WORK INSTRUCTION => Throughout the listing that follows, find each line with the word "pixels" and copy it.

DATA FOR REVIEW =>
+---+

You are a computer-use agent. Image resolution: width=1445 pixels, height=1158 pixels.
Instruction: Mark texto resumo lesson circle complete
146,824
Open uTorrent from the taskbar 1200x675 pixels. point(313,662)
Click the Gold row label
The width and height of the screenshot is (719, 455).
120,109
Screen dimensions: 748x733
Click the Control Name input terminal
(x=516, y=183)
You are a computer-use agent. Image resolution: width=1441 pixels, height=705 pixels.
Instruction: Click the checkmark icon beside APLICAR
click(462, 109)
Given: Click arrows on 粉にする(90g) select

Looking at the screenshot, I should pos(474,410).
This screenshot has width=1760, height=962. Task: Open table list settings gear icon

+---+

ANSWER SPACE =>
You are a computer-use agent. Image resolution: width=1445 pixels, height=1158 pixels.
Open uTorrent from the taskbar 1200x675 pixels. point(313,662)
You are a computer-use agent. Image resolution: width=1441 pixels, height=705 pixels.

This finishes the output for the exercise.